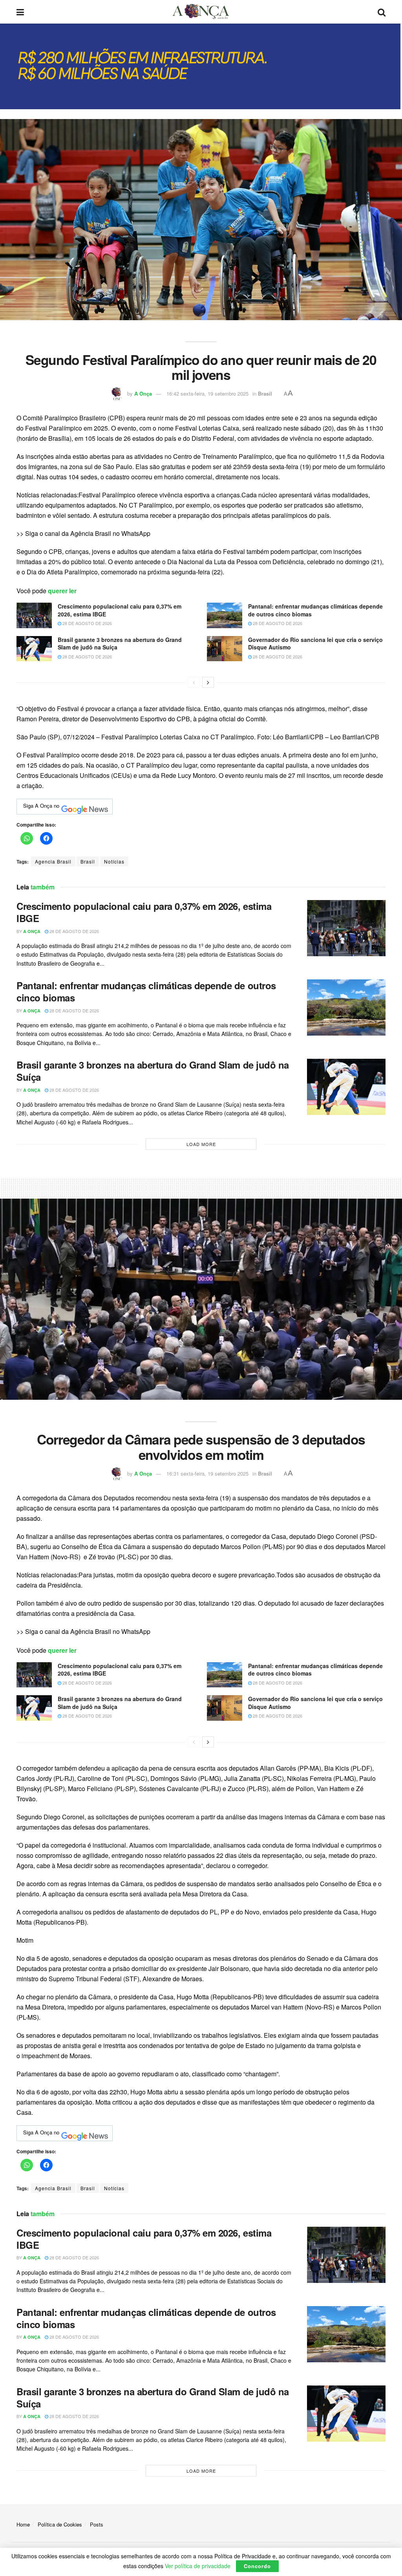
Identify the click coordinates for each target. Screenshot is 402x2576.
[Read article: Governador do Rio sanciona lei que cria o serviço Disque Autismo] (224, 648)
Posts (96, 2524)
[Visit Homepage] (200, 12)
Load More (201, 1144)
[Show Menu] (20, 12)
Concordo (257, 2566)
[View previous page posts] (194, 682)
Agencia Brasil (53, 861)
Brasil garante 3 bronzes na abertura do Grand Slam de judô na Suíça (120, 643)
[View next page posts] (208, 682)
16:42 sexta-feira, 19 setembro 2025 (207, 393)
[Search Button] (382, 12)
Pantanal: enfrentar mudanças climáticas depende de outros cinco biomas (315, 610)
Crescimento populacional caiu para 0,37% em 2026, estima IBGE (119, 610)
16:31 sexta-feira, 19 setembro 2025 (207, 1473)
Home (23, 2524)
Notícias (114, 861)
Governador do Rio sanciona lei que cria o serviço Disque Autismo (315, 643)
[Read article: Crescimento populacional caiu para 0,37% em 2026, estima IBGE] (34, 615)
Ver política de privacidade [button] (197, 2566)
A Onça (143, 393)
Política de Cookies (60, 2524)
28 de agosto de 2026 (86, 623)
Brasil (265, 393)
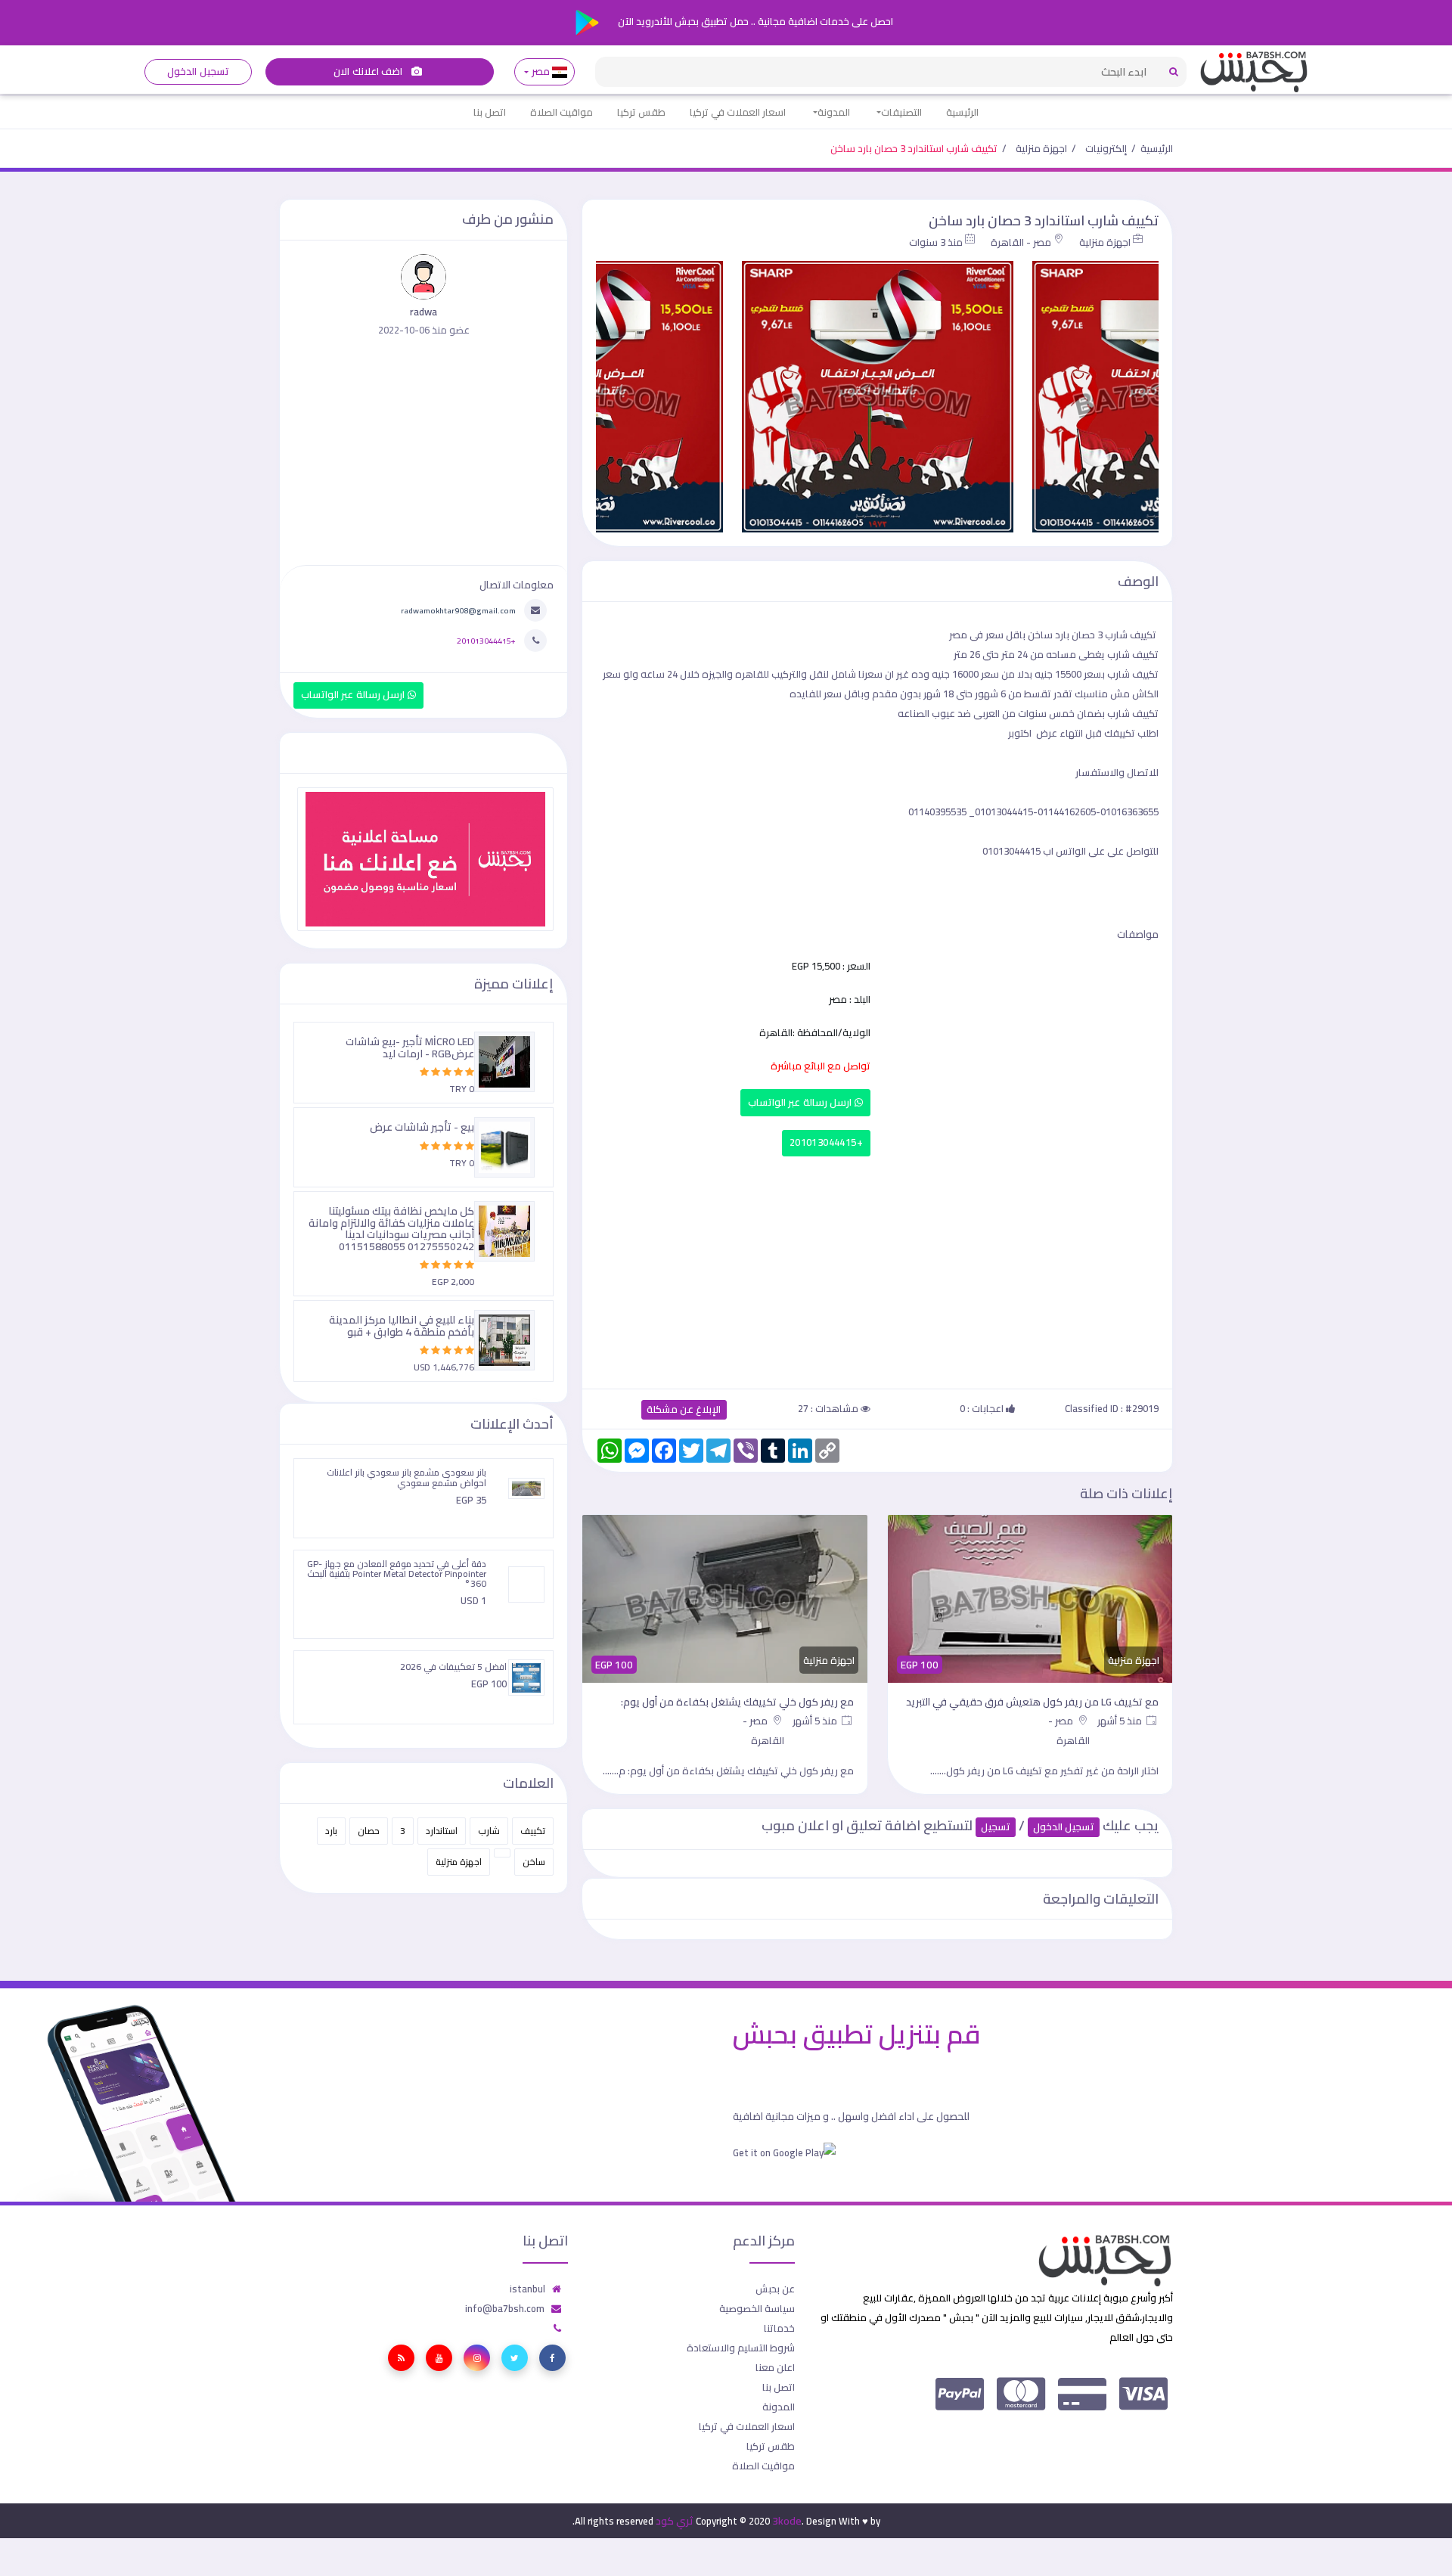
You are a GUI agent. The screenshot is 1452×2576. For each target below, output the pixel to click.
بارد (331, 1830)
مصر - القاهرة (1021, 242)
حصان (369, 1830)
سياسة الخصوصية (757, 2308)
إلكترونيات (1106, 148)
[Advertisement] (877, 1269)
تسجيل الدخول (197, 71)
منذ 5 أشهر (1120, 1721)
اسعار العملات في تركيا (738, 112)
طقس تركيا (641, 112)
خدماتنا (779, 2328)
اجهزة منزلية (1041, 148)
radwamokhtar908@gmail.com (458, 610)
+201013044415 (826, 1142)
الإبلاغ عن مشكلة (684, 1409)
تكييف (532, 1830)
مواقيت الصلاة (561, 112)
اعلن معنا (775, 2367)
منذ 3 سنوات (936, 242)
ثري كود (674, 2521)
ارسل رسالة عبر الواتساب (801, 1102)
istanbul (527, 2289)
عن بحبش (775, 2289)
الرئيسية (962, 112)
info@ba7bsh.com (504, 2308)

⁂

### GOAL OF THE EXERCISE
Restate the entries above word for word, keeping pictures out of the copy.

### SOLVED PROBLEM
Identify the click coordinates for each target. Screenshot is 402x2576.
[Read article: Governador do Rio sanciona lei que cria o serviço Disque Autismo] (224, 648)
Posts (96, 2524)
[Visit Homepage] (200, 12)
Load More (201, 1144)
[Show Menu] (20, 12)
Concordo (257, 2566)
[View previous page posts] (194, 682)
Agencia Brasil (53, 861)
Brasil garante 3 bronzes na abertura do Grand Slam de judô na Suíça (120, 643)
[View next page posts] (208, 682)
16:42 sexta-feira, 19 setembro 2025 (207, 393)
[Search Button] (382, 12)
Pantanal: enfrentar mudanças climáticas depende de outros cinco biomas (315, 610)
Crescimento populacional caiu para 0,37% em 2026, estima IBGE (119, 610)
16:31 sexta-feira, 19 setembro 2025 (207, 1473)
Home (23, 2524)
Notícias (114, 861)
Governador do Rio sanciona lei que cria o serviço Disque Autismo (315, 643)
[Read article: Crescimento populacional caiu para 0,37% em 2026, estima IBGE] (34, 615)
Ver política de privacidade [button] (197, 2566)
A Onça (143, 393)
Política de Cookies (60, 2524)
28 de agosto de 2026 (86, 623)
Brasil (265, 393)
You are a GUI agent. The screenshot is 1452×2576. For each target below, output the pixel to click.
بارد (331, 1830)
مصر - القاهرة (1021, 242)
حصان (369, 1830)
سياسة الخصوصية (757, 2308)
إلكترونيات (1106, 148)
[Advertisement] (877, 1269)
تسجيل الدخول (197, 71)
منذ 5 أشهر (1120, 1721)
اسعار العملات في تركيا (738, 112)
طقس تركيا (641, 112)
خدماتنا (779, 2328)
اجهزة منزلية (1041, 148)
radwamokhtar908@gmail.com (458, 610)
+201013044415 (826, 1142)
الإبلاغ عن مشكلة (684, 1409)
تكييف (532, 1830)
مواقيت الصلاة (561, 112)
اعلن معنا (775, 2367)
منذ 3 سنوات (936, 242)
ثري كود (674, 2521)
ارسل رسالة عبر الواتساب (801, 1102)
istanbul (527, 2289)
عن بحبش (775, 2289)
الرئيسية (962, 112)
info@ba7bsh.com (504, 2308)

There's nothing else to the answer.